If you can’t wait for Talking Pictures TV’s next showing, Renown Films have a special DVD of it available for £10- see the details below:

The Angel Who Pawned Her Harp – Renown Films

Eyewitness (1970)

The latest underrated gem from Talking Pictures TV is the hardly ever talked about Eyewitness (1970) with a starry British cast of Mark Lester (Oliver!), the ever lovely Susan George (Straw Dogs et al), Jeremy Kemp (Z-Cars etc) and the very reliable Lionel Jefferies (wrote and directed The Railway Children).

Its history and origins are interesting as Eyewitness is principally based on the novel of the same name written under an alias by John Harris, who was better known as the author of The Sea Shall Not Have Them (1953) which was turned into the film starring Michael Redgrave and Dirk Bogarde the year after. However, the theme is an old one that goes back to Aesop’s Fable best known as The Boy Who Cried Wolf.

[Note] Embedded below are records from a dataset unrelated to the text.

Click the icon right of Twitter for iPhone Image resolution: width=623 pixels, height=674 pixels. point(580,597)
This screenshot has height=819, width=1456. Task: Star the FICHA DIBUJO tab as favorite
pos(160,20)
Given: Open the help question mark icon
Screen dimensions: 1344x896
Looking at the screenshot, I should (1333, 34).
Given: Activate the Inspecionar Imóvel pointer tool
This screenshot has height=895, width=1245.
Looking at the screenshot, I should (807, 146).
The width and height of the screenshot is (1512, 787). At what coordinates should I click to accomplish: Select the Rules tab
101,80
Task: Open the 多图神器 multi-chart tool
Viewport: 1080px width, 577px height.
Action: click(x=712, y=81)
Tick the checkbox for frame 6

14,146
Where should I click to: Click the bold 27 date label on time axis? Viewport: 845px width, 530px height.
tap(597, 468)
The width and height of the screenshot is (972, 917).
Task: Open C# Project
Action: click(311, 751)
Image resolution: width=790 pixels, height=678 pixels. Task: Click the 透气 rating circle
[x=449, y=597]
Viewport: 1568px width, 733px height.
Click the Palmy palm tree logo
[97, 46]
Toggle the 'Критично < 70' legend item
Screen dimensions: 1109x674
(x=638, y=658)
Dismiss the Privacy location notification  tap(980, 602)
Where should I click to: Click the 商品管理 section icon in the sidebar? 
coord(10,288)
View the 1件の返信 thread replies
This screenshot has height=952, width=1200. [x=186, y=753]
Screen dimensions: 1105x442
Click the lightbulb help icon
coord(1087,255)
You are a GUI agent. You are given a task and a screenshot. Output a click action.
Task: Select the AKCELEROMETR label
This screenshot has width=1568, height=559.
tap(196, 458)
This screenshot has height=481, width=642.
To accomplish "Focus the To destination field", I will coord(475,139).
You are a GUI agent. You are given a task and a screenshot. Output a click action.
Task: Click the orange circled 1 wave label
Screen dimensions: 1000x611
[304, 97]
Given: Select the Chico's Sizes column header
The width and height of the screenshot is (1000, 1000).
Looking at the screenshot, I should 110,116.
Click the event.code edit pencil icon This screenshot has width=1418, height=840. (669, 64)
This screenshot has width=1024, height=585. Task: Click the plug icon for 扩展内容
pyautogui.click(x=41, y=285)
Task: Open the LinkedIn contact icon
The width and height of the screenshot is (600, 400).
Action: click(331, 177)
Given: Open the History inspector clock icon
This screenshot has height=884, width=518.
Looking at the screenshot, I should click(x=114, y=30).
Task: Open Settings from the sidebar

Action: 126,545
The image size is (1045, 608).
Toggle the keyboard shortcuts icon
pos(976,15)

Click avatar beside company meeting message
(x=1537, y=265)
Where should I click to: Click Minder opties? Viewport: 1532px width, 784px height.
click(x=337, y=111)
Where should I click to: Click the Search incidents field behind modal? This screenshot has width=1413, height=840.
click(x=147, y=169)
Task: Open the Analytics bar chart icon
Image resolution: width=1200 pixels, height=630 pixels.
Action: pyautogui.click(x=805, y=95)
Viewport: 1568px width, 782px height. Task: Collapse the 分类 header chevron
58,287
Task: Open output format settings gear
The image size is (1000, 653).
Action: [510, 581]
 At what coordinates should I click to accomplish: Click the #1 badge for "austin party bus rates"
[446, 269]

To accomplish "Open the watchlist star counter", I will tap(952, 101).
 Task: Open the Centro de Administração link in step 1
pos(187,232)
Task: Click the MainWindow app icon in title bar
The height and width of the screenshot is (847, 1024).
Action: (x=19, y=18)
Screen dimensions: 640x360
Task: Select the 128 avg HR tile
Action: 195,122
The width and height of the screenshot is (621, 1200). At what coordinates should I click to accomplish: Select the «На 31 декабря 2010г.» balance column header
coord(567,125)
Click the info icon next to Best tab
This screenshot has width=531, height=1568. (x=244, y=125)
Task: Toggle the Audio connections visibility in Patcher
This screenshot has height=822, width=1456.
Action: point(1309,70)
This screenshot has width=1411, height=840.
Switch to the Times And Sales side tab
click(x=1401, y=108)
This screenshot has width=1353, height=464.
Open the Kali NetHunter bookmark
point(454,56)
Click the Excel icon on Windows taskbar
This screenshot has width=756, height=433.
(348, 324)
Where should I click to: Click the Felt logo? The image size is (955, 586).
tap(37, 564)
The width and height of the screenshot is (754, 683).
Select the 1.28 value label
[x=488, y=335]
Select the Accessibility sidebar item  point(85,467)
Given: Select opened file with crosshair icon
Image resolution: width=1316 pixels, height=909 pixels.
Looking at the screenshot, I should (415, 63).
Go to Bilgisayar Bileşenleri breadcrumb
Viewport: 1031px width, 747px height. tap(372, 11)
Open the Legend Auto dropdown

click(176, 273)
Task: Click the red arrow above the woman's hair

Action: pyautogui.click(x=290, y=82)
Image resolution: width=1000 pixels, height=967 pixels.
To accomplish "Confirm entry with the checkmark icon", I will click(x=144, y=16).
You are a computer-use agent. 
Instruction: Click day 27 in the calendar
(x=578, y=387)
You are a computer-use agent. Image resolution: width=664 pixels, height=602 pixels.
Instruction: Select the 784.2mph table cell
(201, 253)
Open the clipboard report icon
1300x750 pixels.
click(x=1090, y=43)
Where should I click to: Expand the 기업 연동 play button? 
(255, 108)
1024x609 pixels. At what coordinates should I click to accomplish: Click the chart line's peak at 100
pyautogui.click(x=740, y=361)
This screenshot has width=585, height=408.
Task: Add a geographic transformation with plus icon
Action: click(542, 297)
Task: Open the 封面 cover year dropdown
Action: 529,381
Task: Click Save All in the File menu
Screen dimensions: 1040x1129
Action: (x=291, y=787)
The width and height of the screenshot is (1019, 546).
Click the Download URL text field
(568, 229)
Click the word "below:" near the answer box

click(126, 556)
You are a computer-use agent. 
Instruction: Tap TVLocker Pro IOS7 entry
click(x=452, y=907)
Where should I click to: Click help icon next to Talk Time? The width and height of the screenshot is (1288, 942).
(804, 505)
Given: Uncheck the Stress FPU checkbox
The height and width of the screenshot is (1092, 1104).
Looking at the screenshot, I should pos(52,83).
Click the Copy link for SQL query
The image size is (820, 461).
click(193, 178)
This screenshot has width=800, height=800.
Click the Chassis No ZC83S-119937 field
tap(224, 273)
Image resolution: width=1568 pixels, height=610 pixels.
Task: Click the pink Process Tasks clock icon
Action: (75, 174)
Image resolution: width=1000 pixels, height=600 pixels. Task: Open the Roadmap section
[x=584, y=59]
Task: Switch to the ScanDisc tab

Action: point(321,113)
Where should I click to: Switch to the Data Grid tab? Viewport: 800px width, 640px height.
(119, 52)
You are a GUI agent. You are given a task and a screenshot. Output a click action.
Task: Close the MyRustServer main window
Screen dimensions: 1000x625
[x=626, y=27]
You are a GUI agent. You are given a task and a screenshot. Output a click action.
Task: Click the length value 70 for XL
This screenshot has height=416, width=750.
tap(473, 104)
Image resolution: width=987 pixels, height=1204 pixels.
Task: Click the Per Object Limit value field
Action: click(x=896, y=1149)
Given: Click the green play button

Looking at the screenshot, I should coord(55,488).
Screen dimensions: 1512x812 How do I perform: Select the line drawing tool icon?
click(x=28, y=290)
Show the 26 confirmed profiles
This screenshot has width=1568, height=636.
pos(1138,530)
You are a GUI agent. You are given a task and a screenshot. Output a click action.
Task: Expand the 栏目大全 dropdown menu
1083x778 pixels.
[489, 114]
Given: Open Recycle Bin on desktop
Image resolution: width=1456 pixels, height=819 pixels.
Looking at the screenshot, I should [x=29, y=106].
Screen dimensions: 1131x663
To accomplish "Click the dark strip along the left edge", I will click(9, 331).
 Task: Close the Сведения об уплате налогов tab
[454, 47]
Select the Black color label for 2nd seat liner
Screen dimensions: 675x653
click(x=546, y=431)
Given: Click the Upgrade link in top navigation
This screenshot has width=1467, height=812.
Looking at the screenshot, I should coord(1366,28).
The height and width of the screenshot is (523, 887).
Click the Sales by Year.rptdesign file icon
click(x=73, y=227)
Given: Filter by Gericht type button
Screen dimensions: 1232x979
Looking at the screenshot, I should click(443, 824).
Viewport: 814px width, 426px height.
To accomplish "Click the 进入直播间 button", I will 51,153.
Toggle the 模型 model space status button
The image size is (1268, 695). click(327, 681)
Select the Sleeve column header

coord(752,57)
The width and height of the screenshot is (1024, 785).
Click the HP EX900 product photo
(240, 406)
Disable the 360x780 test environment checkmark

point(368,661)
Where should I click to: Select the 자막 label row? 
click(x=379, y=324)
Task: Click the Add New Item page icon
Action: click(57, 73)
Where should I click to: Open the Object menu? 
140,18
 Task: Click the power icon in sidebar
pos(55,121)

So, Mark Lester plays Ziggy a young boy who whilst living with his sister Pippa (Susan George) and grandfather (Lionel Jefferies) on a sun drenched unidentified island (filmed in Malta) witnesses the assassination of an African leader. In horror, Ziggy disappears whilst the assassin and accomplice run away and plan how to hunt down the only witness to the killing. Pippa by this time is comforted by a hunky new boyfriend called would you believe it -‘Tom Jones’ and played by Skippy the Bush Kangaroo (1967) veteran Tony Bonner who seems to be channelling our own Paul Nicholas, so similar are they in appearance.

Whilst the police chief (Jeremy Kemp) declares martial law in order to hunt down the assassin(s), Ziggy returns home to Pippa, her new boyfriend, and their grandfather to work out what to do next. Pippa in particular knows that Ziggy spends most of his time telling ‘whoppers’ and she doesn’t trust his story of witnessing the killing. So, the scene is set for the police to try and capture the assassin and accomplices, who in turn want to silence Ziggy, whilst Pippa only really has eyes for Mr Jones.

Eyewitness is a surprising delight- it has the great benefit of an excellent pacey and at times, very funny, script by Ronald Harwood (who would go on to receive an Academy Award for the writing of the Roman Polanski film The Pianist (2002) ). It is always good to watch Susan George especially as in this film she is asked to do more than just wear a series of short skirts and pout – and to demonstrate some of her underrated acting chops. She and the director of Eyewitness (John Hough) would go on to work together on 1974’s Dirty Mary, Crazy Larry. Listen out also for the music- co-ordinated by future film director Jonathan Demme who went on to win an Academy Award for Silence of the Lambs 21 years later.

However, the real star of Eyewitness is the incomparable Lionel Jefferies as the very military regimented grandfather (he himself was a proud holder of the ‘Burma Star’). His family have their dinners with him dressed in full Mess uniform. When interrupted by the police he remarks “It’s gala night in the Mess tonight- cold soup and burnt pud”! He has also not forgotten his military training as at one point he goes on a commando type raid and turns a handy paraffin lamp and bottle of Brandy into a Molotov cocktail.

So, Eyewitness gives us Susan George, Lionel Jefferies and sun drenched Malta – what’s not to like?